# STATED GOAL
Set down, word for word, the stretch of the family-memories text from "Like the time" through "we lost him.".

Start of PAGE TEXT

Like the time our entire family decided to rent one 9-person bike at Disney’s Boardwalk — which, BY THE WAY, has the biggest hills in Florida — and we struggled to push the bike up those hills because all of us had the most uncontrollable giggles. Or the few Thanksgivings we’d spend in Orlando eating at the Wyndham’s incredible buffet. I’m pretty sure one of those trips started with Mimi getting pulled over for going 92 miles per hour on the Florida Turnpike in her bright red Chrysler Town & Country and my grandpa threatening to walk the rest of the way. Or the time we took a 5-day Disney cruise the year before we lost him.
It's hard for me to accept the fact it’s been 20 years because it sounds so long ago, yet it felt like it just happened yesterday. I know exactly where I was, how I reacted, how my parents and brother reacted, how my entire family reacted. I do know somewhere he’s sleeping until 11 a.m. but looking down on all of us when he finally decides to get out of bed.

End of PAGE TEXT
Start of DATA BLOCK

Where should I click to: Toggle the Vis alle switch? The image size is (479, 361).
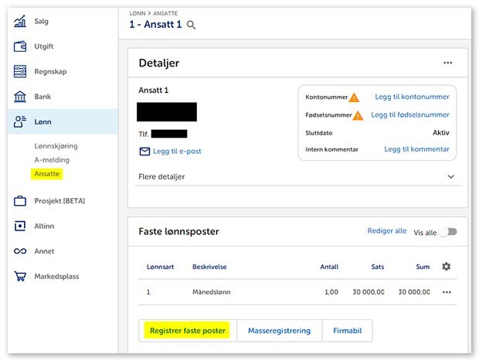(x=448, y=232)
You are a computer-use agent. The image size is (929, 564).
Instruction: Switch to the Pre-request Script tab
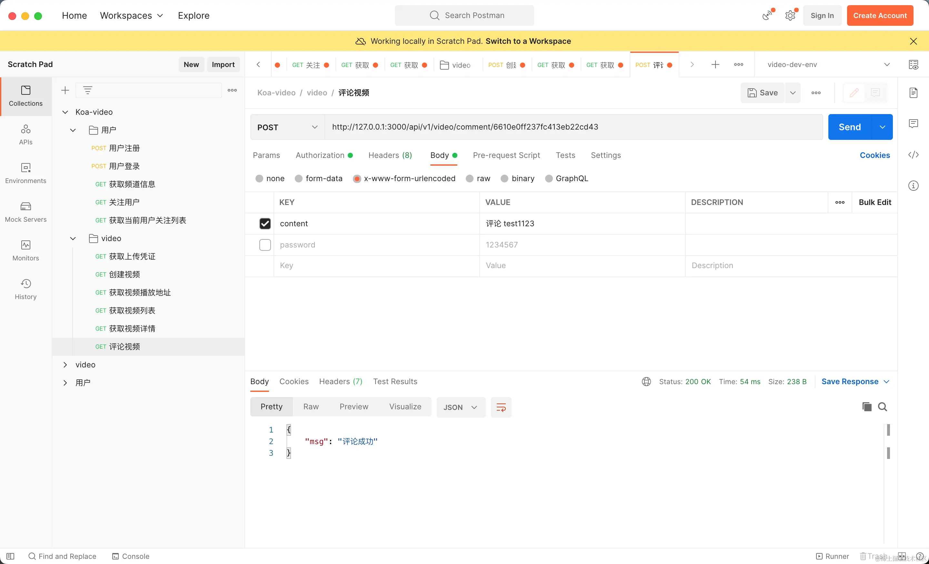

End of DATA BLOCK

# REPLY TO THE EXERCISE
Like the time our entire family decided to rent one 9-person bike at Disney’s Boardwalk — which, BY THE WAY, has the biggest hills in Florida — and we struggled to push the bike up those hills because all of us had the most uncontrollable giggles. Or the few Thanksgivings we’d spend in Orlando eating at the Wyndham’s incredible buffet. I’m pretty sure one of those trips started with Mimi getting pulled over for going 92 miles per hour on the Florida Turnpike in her bright red Chrysler Town & Country and my grandpa threatening to walk the rest of the way. Or the time we took a 5-day Disney cruise the year before we lost him.